Neural measures reveal individual differences in controlling access to working memory

Even if you could get more RAM for your brain, the extra storage probably wouldn't make it easier for you to find where you left your car keys.

What may help, according to a discovery published in the journal Nature, is a better bouncer – as in the type of bouncer who manages crowd control for nightclubs. The study by Edward Vogel, an assistant professor of cognitive neuroscience at the University of Oregon, is the first to demonstrate that awareness, or "visual working memory," depends on your ability to filter out irrelevant information.

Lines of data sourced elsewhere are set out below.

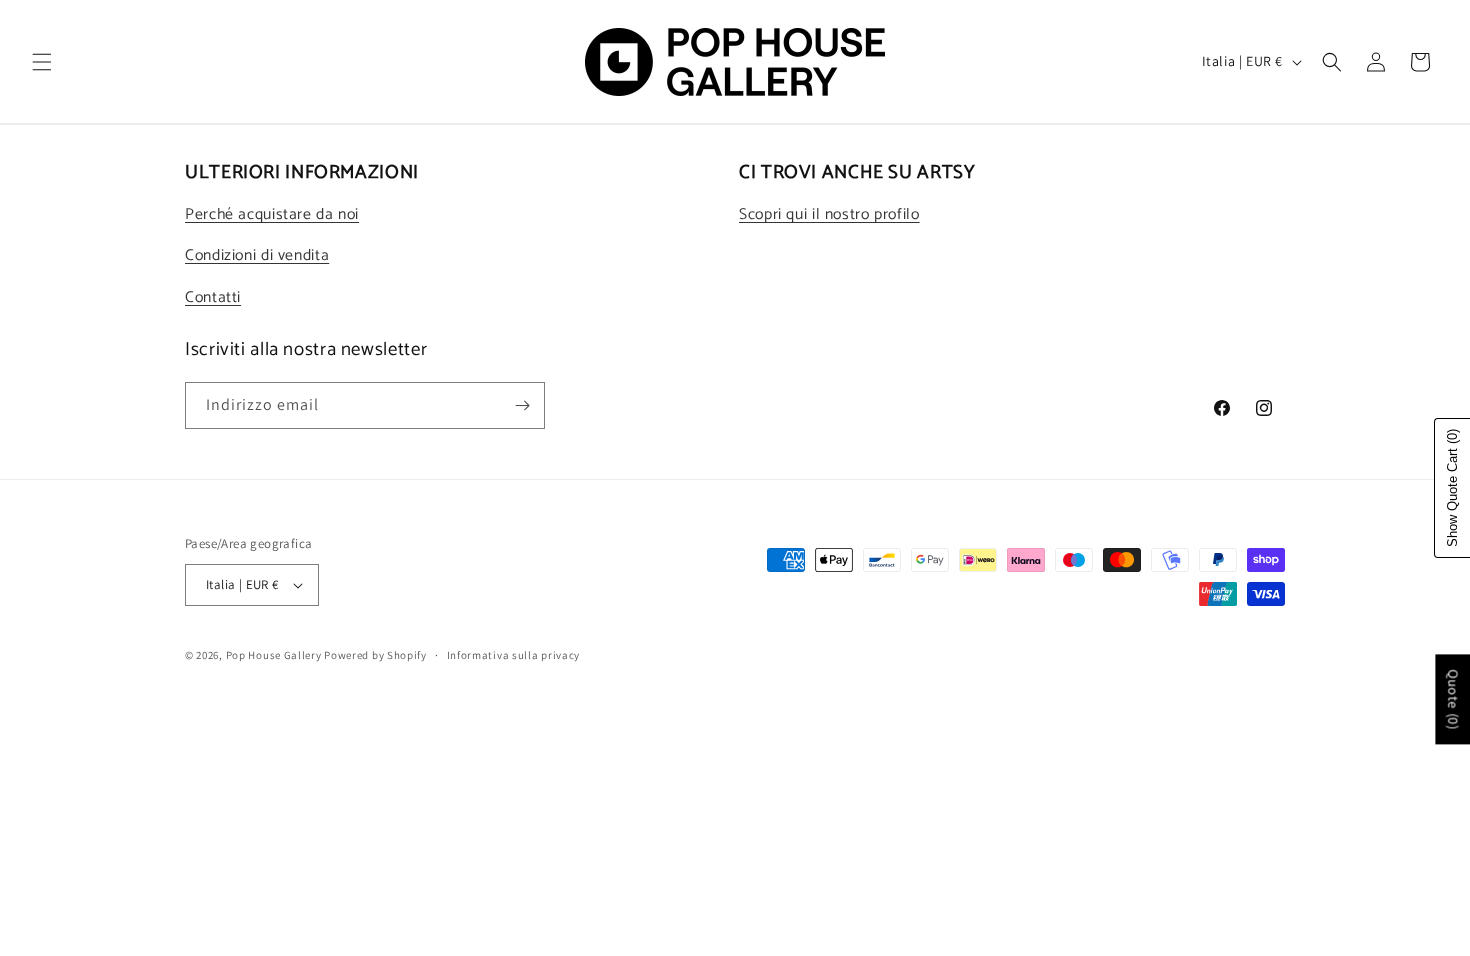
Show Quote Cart (1452, 488)
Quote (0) (1453, 699)
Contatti (213, 298)
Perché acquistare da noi (272, 215)
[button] (42, 62)
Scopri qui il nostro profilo (829, 215)
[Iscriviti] (522, 405)
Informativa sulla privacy (514, 655)
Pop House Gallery (274, 655)
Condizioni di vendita (257, 256)
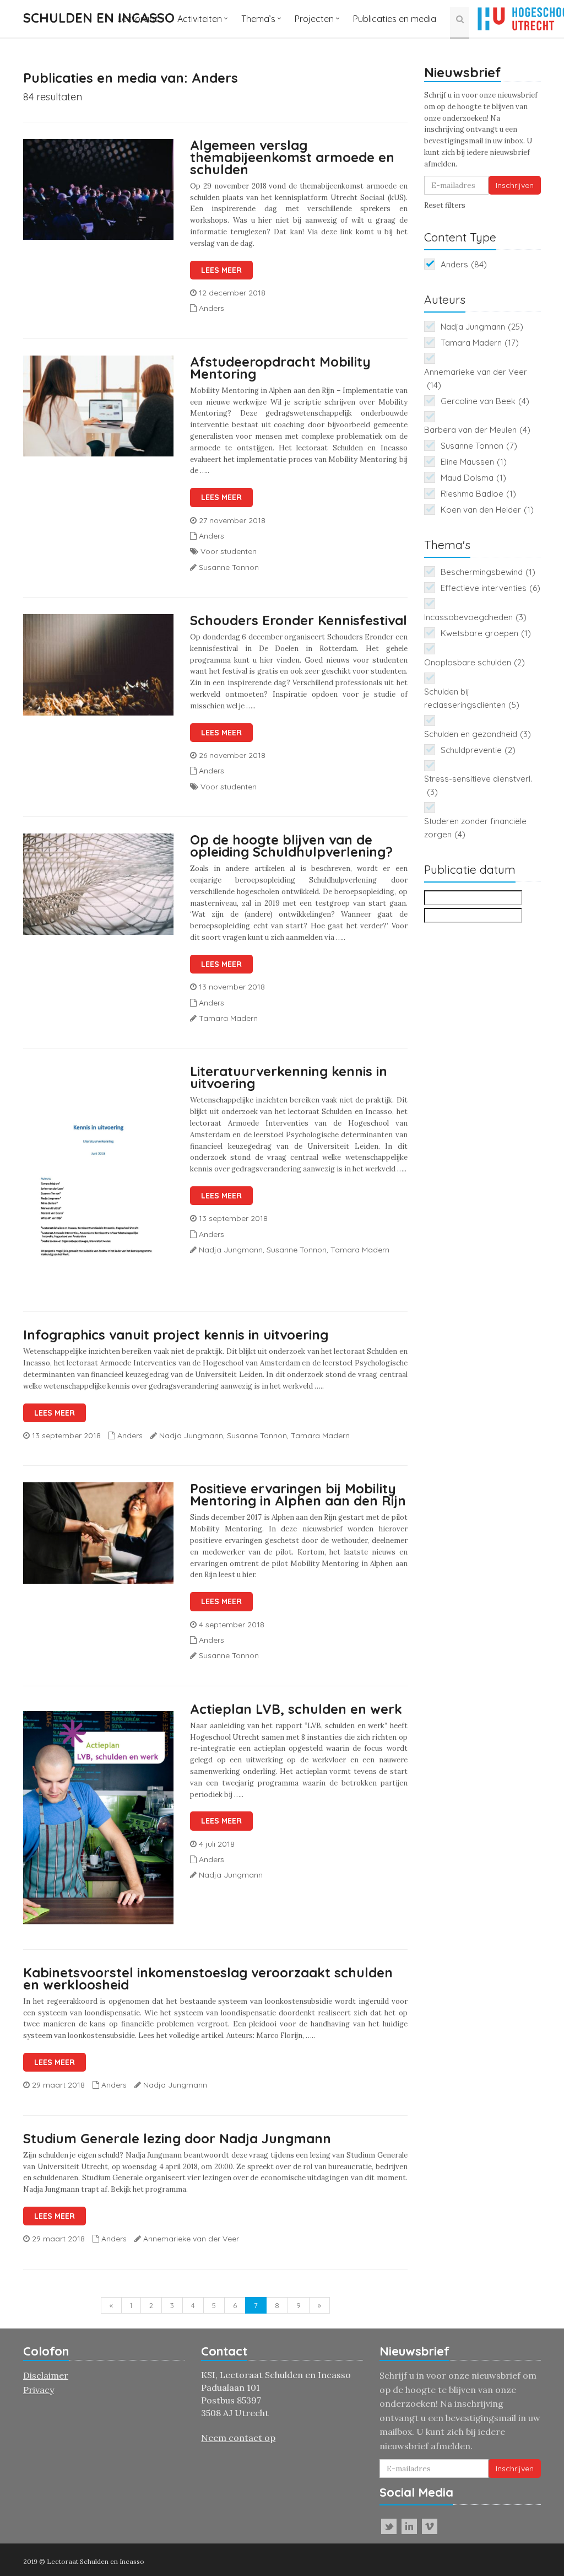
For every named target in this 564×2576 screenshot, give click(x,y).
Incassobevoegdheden (475, 617)
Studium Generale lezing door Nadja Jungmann (177, 2138)
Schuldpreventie (478, 750)
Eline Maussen (474, 461)
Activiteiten (199, 18)
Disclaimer (45, 2375)
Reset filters (444, 205)
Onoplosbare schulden (474, 662)
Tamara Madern (480, 342)
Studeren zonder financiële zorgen (475, 828)
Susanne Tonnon (479, 445)
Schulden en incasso (99, 17)
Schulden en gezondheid (477, 734)
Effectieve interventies (490, 588)
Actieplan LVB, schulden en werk (296, 1709)
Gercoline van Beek (485, 401)
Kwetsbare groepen (486, 633)
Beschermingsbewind (488, 572)
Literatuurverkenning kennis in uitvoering (288, 1077)
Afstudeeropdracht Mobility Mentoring (280, 367)
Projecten (314, 18)
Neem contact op (238, 2437)
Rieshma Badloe (478, 493)
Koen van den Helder (487, 509)
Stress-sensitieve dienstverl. (478, 785)
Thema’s (258, 18)
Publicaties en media (394, 18)
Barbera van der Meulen (477, 429)
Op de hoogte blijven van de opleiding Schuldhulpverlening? (291, 845)
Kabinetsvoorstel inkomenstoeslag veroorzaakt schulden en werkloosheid (208, 1978)
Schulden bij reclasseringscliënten (471, 698)
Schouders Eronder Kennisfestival (298, 620)
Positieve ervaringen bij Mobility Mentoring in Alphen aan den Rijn (298, 1494)
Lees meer (221, 270)
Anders (211, 308)
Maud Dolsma (473, 477)
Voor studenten (228, 551)
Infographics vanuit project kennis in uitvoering (175, 1334)
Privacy (38, 2389)
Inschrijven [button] (515, 185)
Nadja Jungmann (482, 326)
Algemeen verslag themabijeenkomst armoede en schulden (292, 157)
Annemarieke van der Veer (475, 378)
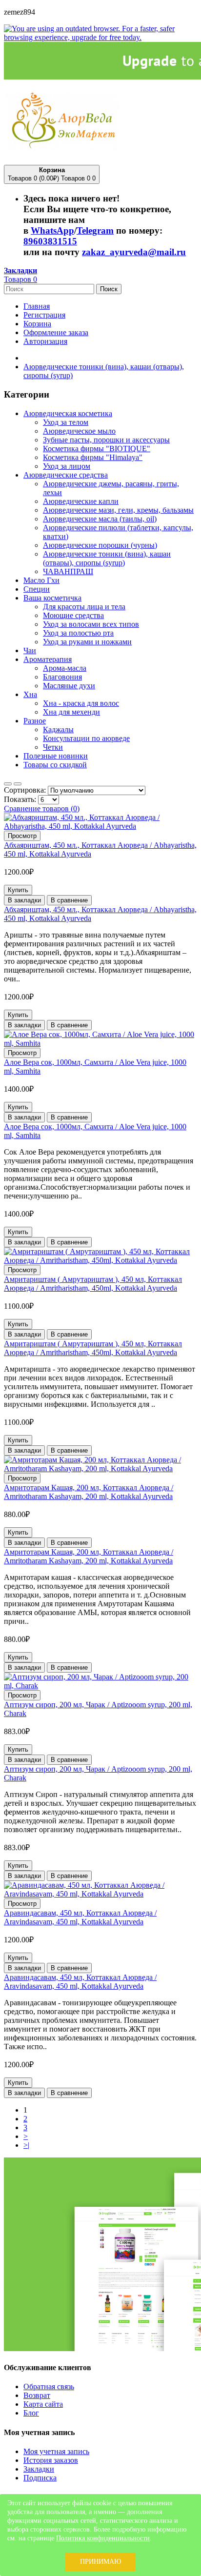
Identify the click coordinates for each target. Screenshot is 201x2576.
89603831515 (50, 241)
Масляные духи (69, 685)
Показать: (21, 799)
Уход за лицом (66, 466)
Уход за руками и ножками (87, 642)
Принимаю (100, 2561)
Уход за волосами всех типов (91, 624)
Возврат (36, 2395)
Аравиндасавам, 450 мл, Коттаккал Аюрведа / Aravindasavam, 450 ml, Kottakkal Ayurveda (80, 1917)
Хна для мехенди (71, 712)
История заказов (50, 2460)
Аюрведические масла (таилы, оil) (100, 519)
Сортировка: (26, 790)
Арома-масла (64, 668)
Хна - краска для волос (81, 703)
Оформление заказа (55, 332)
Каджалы (58, 729)
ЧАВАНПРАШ (68, 571)
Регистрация (44, 315)
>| (26, 2145)
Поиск (109, 289)
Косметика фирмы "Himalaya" (92, 457)
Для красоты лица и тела (84, 606)
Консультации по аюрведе (86, 738)
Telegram (95, 230)
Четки (53, 747)
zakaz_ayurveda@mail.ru (134, 252)
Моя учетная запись (56, 2451)
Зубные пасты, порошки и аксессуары (106, 440)
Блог (31, 2413)
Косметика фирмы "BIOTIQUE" (96, 448)
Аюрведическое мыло (79, 431)
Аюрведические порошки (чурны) (100, 545)
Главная (36, 306)
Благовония (62, 677)
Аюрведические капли (81, 501)
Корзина (37, 324)
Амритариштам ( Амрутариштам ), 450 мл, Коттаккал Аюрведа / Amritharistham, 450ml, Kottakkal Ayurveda (93, 1283)
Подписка (40, 2478)
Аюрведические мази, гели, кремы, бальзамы (118, 510)
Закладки (38, 2469)
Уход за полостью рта (78, 633)
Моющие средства (73, 615)
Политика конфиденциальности (103, 2538)
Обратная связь (48, 2386)
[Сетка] (8, 783)
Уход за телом (65, 422)
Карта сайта (43, 2404)
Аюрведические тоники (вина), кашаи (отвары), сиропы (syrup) (107, 558)
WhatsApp (52, 230)
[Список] (17, 783)
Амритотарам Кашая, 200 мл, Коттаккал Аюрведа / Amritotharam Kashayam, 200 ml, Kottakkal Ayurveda (88, 1491)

"Until now, it's been assumed that people with high capacity visual working memory had greater storage but actually, it's about the bouncer – a neural mechanism that controls what information gets into awareness," Vogel said.

The findings turn upside down the popular concept that a person's memory capacity, which is strongly related to intelligence, is solely dependent upon the amount of information you can cram into your head at one time. These results have broad implications and may lead to developing more effective ways to optimize memory as well as improved diagnosis and treatment of cognitive deficits associated with attention deficit disorder and schizophrenia.

The study used a new technique for measuring brainwaves, developed by Vogel and previously reported in Nature (April 2004), which allows researchers to record the effects as objects pop into the minds of their subjects on a moment-by-moment basis.

Working with two of his graduate students, Andrew McCollough and Maro Machizawa, Vogel recorded brain activity as people performed computer tasks asking them to remember arrays of colored squares or rectangles. In one experiment, researchers told subjects to hold in mind two red rectangles and ignore two blue ones. Without exception, high-capacity individuals excelled at dismissing blue, but low-capacity individuals held all of the rectangles in mind.

"People differed systematically, and dramatically, in their ability to keep irrelevant items out of awareness," Vogel said. "This doesn't mean people with low capacity are cognitively impaired. There may be advantages to having a lot of seemingly irrelevant information coming to mind. Being a bit scattered tends to be a trait of highly imaginative people."

This work was supported by grants from the National Institutes of Mental Health and the Oregon Medical Research Foundation.

At the University of Oregon since 2001, Vogel leads the Visual Working Memory and Attention Lab in the Department of Psychology.

Machizawa assisted with Vogel's research while completing his master's degree. He is now a researcher at the Riken Brain Sciences Institute, Japan's leading funding agency for scientific research.

McCollough, who is working toward his doctorate, is a graduate research assistant in Vogel's lab.